Friendships and relationships are important. No matter how brilliant, powerful or creative you consider yourself to be, you are going to need people. You need a family, friends, partners, mentors and other kinds of support systems. These relationships nourish and sustain us. Relationships are so vital, that you cannot just lay back and allow things to happen. Do you sit still and allow emotional bonds to form due to access and proximity? And then cling on tight to these relationships regardless of what happens? It is time to have a rethink. Our relationships should be guided by principles. Do not have permanent friends. Have permanent principles.

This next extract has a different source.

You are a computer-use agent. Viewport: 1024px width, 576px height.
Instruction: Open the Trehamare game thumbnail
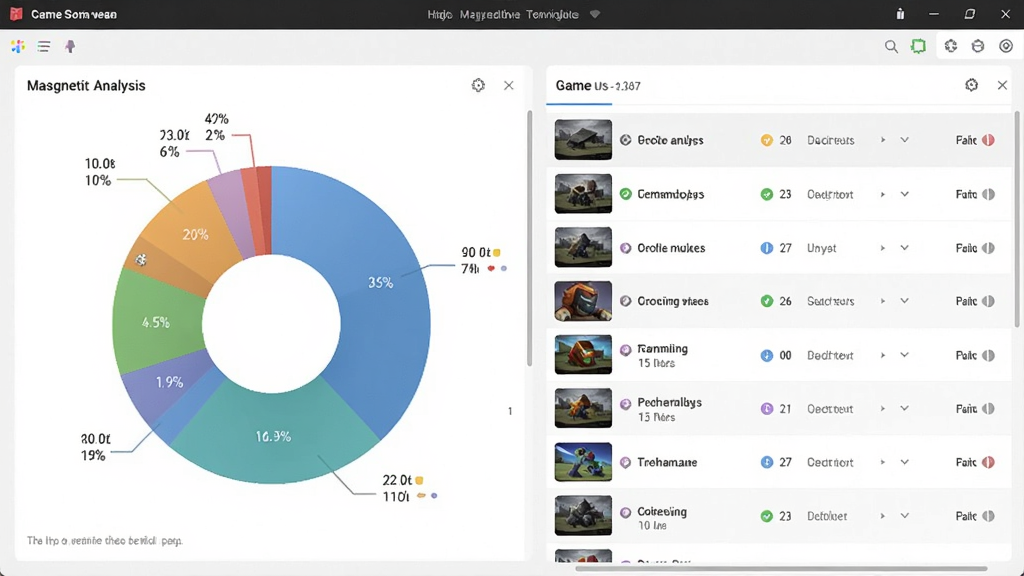[583, 462]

You do not need to designate permanent friendships and relationships. What you need to have are permanent principles. When you do this, be ready to attract new people into your life and push back others. If you refuse to compromise your principles, you always get to a point where the best thing to do is to part ways. This will not be an easy decision and some consultation and guidance might be required. However, a lot of times, it is inevitable. This principle is consistent with the spirit of the Holy Bible. We are instructed to shun fellowship with those who do not share our values. Do not be unequally yoked with people who do not share your faith and values.
Your friends are a big influence on you, they often have much more influence over you than you would ever want to admit. The more you hang out with them – either in person or online – the more you start becoming like them. And besides over time, as people change, so do their contributions into your life. Some friends keep evolving positively over time, becoming better and better, while some other friends may take a plunge for the worse. While it is your responsibility to be a positive influence on your friends and try to make them better people, you cannot expect to change everyone. You have to draw the line at common principles, values, and passion for a better world.